Question

Find the integral $\int\limits_0^2 {\left| {\left| {x - 1} \right| - x} \right|dx} $?

Answer 1

Hint: Before solving the question regenerate the limits because $\left| x \right|$ differs when $x \ge 0$ and $x < 0$.

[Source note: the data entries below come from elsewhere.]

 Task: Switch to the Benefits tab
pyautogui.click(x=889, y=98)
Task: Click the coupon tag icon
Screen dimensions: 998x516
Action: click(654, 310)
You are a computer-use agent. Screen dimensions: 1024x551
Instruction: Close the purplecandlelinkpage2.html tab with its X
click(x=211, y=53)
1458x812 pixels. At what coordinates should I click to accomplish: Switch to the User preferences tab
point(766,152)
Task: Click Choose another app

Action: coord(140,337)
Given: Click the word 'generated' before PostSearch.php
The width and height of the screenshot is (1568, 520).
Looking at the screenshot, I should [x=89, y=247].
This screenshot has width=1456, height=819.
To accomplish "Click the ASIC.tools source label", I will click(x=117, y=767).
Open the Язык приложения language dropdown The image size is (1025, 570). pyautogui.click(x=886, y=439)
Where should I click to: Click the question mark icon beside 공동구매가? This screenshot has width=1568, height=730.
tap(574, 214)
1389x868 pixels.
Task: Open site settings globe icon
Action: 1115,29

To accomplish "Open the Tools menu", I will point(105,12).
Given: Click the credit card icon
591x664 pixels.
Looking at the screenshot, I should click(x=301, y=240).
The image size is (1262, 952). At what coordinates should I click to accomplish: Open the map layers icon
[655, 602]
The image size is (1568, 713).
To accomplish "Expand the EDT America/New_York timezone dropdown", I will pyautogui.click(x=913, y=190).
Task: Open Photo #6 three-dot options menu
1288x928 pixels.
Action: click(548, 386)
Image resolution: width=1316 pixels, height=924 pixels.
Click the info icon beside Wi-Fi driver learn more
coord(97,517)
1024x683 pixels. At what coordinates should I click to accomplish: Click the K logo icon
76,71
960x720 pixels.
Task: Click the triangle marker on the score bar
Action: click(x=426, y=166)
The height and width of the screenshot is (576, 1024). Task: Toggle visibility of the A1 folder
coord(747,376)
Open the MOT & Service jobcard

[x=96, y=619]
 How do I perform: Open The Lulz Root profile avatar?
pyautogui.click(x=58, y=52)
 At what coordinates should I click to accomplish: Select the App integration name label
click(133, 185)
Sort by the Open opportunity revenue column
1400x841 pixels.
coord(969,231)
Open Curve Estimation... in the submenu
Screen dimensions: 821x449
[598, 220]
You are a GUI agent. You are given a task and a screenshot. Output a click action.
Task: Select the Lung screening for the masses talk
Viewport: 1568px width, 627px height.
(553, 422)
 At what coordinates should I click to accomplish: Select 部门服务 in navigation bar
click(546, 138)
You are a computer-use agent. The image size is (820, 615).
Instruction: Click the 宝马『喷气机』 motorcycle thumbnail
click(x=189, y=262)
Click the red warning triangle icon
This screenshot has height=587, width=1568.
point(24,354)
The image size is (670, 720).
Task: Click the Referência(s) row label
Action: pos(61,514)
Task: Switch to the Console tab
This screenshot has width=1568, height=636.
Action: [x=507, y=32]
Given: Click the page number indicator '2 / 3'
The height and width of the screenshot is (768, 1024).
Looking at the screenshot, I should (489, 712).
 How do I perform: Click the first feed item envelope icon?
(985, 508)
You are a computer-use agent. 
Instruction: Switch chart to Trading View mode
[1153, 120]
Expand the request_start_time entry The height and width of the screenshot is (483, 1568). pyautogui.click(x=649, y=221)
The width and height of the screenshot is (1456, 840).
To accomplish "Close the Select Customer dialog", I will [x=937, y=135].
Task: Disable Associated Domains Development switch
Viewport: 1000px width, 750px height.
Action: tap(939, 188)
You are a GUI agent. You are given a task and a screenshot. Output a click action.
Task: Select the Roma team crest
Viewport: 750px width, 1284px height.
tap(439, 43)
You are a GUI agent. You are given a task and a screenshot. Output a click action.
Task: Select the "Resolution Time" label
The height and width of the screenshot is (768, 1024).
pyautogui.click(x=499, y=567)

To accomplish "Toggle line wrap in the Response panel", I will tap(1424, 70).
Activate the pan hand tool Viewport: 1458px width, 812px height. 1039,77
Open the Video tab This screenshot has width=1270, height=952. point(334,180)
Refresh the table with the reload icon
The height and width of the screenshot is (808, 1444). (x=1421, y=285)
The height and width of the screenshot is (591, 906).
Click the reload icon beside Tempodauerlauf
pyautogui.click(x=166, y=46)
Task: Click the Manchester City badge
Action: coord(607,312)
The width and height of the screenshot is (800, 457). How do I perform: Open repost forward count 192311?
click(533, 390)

Complete step by step solution:
$\int\limits_0^2 {\left| {\left| {x - 1} \right| - x} \right|dx} $
Splitting the Mod.
$\left| x \right| = \left\{ {\begin{array}{*{20}{c}}{x,x \ge 0}\\{ - x,x < 0}\end{array}} \right.$
Now For $\left| {x - 1} \right|$ ,
$\left| {x - 1} \right| = \left\{ {\begin{array}{*{20}{c}}{\left( {x - 1} \right),x - 1 \ge 0}\\{ - \left( {x - 1} \right),x - 1 < 0}\\{1 - x,x < 1}\end{array}} \right.$
By using the above breaking of the Mod we will be changing the Limits for the integration,
$\int\limits_0^2 {\left| {\left| {x - 1} \right| - x} \right|dx} $
$ = \int\limits_0^1 {\left| {1 - x - x} \right|dx + \int\limits_1^2 {\left| {x - 1 - x} \right|dx} } $
$ = \int\limits_0^1 {\left| {1 - 2x} \right|dx + \int\limits_1^2 {1.dx} } $
As, $\left| {1 - 2x} \right|$ is again a modulus function , Hence we will be breaking the mod for $\left| {1 - 2x} \right|$.
Which will be –
$\left| {1 - 2x} \right| = \left\{ {\begin{array}{*{20}{c}}{\left( {1 - 2x} \right),1 - 2x \ge 0}\\{ - \left( {1 - 2x} \right),x > \dfrac{1}{2}}\\{2x - 1}\end{array}} \right.$
Solving Further after breaking the mod $\left| {1 - 2x} \right|$
$\int\limits_0^{\frac{1}{2}} {1 - 2xdx + \int\limits_{\dfrac{1}{2}}^1 {2x - 1dx} } + {\left[ x \right]_1}^2$
$ = {\left[ x \right]_0}^{\frac{1}{2}} - 2{\left[ {\dfrac{{{x^2}}}{2}} \right]_0}^{\frac{1}{2}} + 2{\left[ {\dfrac{{{x^2}}}{2}} \right]_{\dfrac{1}{2}}}^1 - {\left[ x \right]_{\dfrac{1}{2}}}^1 + {\left[ x \right]^2}_1$
Now , Putting the limits.
$ = \dfrac{1}{2} - \dfrac{1}{4} + 1 - \dfrac{1}{4} - \dfrac{1}{2} + 1$
$ = 2 - \dfrac{1}{2}$
$ = \dfrac{3}{2}$

Hence the answer is $\dfrac{3}{2}$

Note: For such types of problems always split the modulus function and be very careful while changing the limits. If applying or changing limits is problematic for you, you can solve the integral up until the point when you need to replace the variable back in and use the existing limits.